- Textauszug:
####################
Die Verfassungsbeschwerde richtet sich gegen ein Urteil eines Landesarbeitsgerichts, mit dem die auf eine hauptamtliche Tätigkeit des Beschwerdeführers für das Ministerium für Staatssicherheit gestützte außerordentliche Kündigung für wirksam erklärt wurde.

I.

Der 1961 geborene Beschwerdeführer war seit Beginn seiner Berufsausbildung 1980 bis zum 15. Januar 1990 hauptamtlicher Mitarbeiter des Ministeriums für Staatssicherheit. Nachdem er im Rang eines Leutnants ausgeschieden war, wurde er seit dem 15. Januar 1990 als Ingenieur an der Technischen Universität Dresden beschäftigt. Mit Schreiben vom 18. Juni 1991, das ihm am 21. Juni 1991 zuging, wurde ihm fristlos wegen seiner Tätigkeit für das Ministerium für Staatssicherheit gekündigt.

Das Landesarbeitsgericht wies die Kündigungsschutzklage des Beschwerdeführers ab. Die Fortsetzung des Arbeitsverhältnisses sei für den Beklagten unzumutbar im Sinne der Kündigungsregelung der Anlage I Kapitel XIX Sachgebiet A Abschnitt III Nr. 1 Abs. 5 Nr. 2 des Einigungsvertrages (EV) gewesen. § 626 Abs. 2 BGB sei nicht anwendbar. Insoweit verwies es auf die Rechtsprechung des Bundesarbeitsgerichts (NZA 1993, S. 118). Das Kündigungsrecht des Beklagten sei auch nicht verwirkt. Der Beklagte habe erst am 30. Mai 1991 von der Gauck-Behörde erfahren, daß der Beschwerdeführer hauptamtlich für das Ministerium für Staatssicherheit tätig gewesen sei. Da die Frist des § 626 Abs. 2 BGB damit allenfalls um eine Woche überschritten sei, könne nicht davon ausgegangen werden, daß der Beklagte eine unverhältnismäßig lange Zeit bis zum Ausspruch der Kündigung gewartet habe. Auch lägen keine Erklärungen des Beklagten vor, daß dieser auf sein Kündigungsrecht wegen einer Tätigkeit für das Ministerium für Staatssicherheit verzichten wolle. Der Beschwerdeführer habe daher nicht etwa aufgrund des Verhaltens des Beklagten darauf vertrauen dürfen, daß eine Kündigung nicht mehr erfolgen werde.

II.
####################
- Vorliegendes Material:
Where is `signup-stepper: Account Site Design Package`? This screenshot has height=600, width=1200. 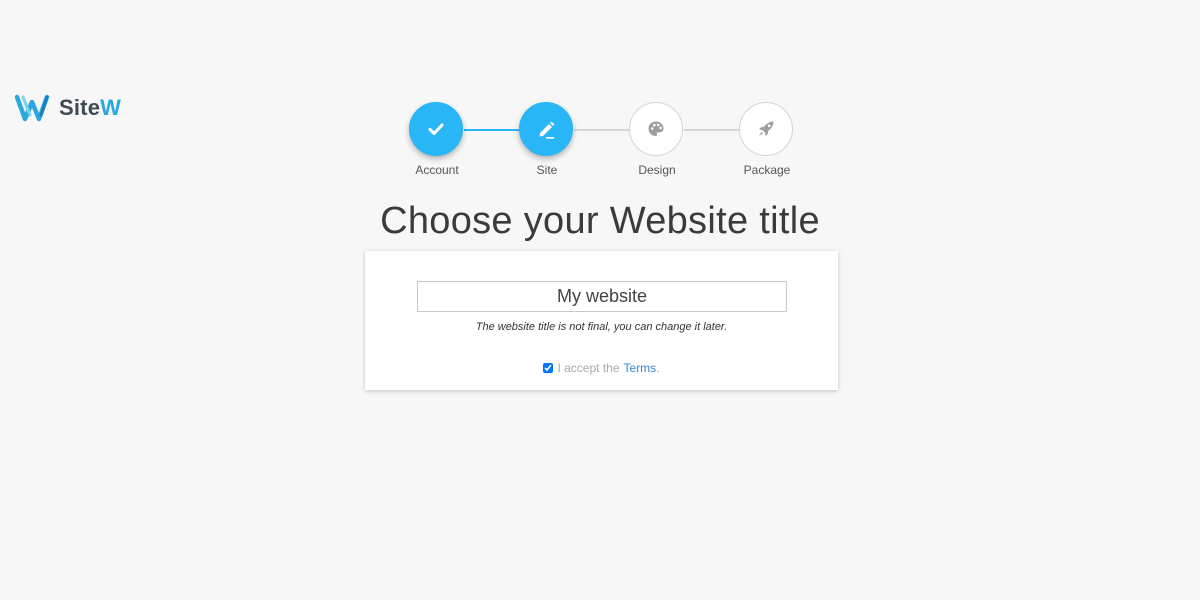 signup-stepper: Account Site Design Package is located at coordinates (602, 142).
####################
- Aufgaben:
1 – Beantworte anhand des Auszugs über die Verfassungsbeschwerde:
(a) In welchem Jahr wurde der Beschwerdeführer geboren?
(b) Als was war er ab dem 15. Januar 1990 an der Technischen Universität Dresden beschäftigt?
(c) An welchem Tag erfuhr der Beklagte laut Landesarbeitsgericht von der Gauck-Behörde von der hauptamtlichen Tätigkeit des Beschwerdeführers?
2 – Schreib den Abschnitt des Auszugs über die Verfassungsbeschwerde, der mit „Die Verfassungsbeschwerde richtet“ beginnt und bis einschließlich „für Staatssicherheit gekündigt.“ reicht, noch einmal ab und tausche dabei „Ingenieur“ gegen „Techniker“ aus.

- Nummerierte Antworten:
1 –
(a) 1961
(b) Als Ingenieur
(c) Am 30. Mai 1991

2 –
Die Verfassungsbeschwerde richtet sich gegen ein Urteil eines Landesarbeitsgerichts, mit dem die auf eine hauptamtliche Tätigkeit des Beschwerdeführers für das Ministerium für Staatssicherheit gestützte außerordentliche Kündigung für wirksam erklärt wurde.

I.

Der 1961 geborene Beschwerdeführer war seit Beginn seiner Berufsausbildung 1980 bis zum 15. Januar 1990 hauptamtlicher Mitarbeiter des Ministeriums für Staatssicherheit. Nachdem er im Rang eines Leutnants ausgeschieden war, wurde er seit dem 15. Januar 1990 als Techniker an der Technischen Universität Dresden beschäftigt. Mit Schreiben vom 18. Juni 1991, das ihm am 21. Juni 1991 zuging, wurde ihm fristlos wegen seiner Tätigkeit für das Ministerium für Staatssicherheit gekündigt.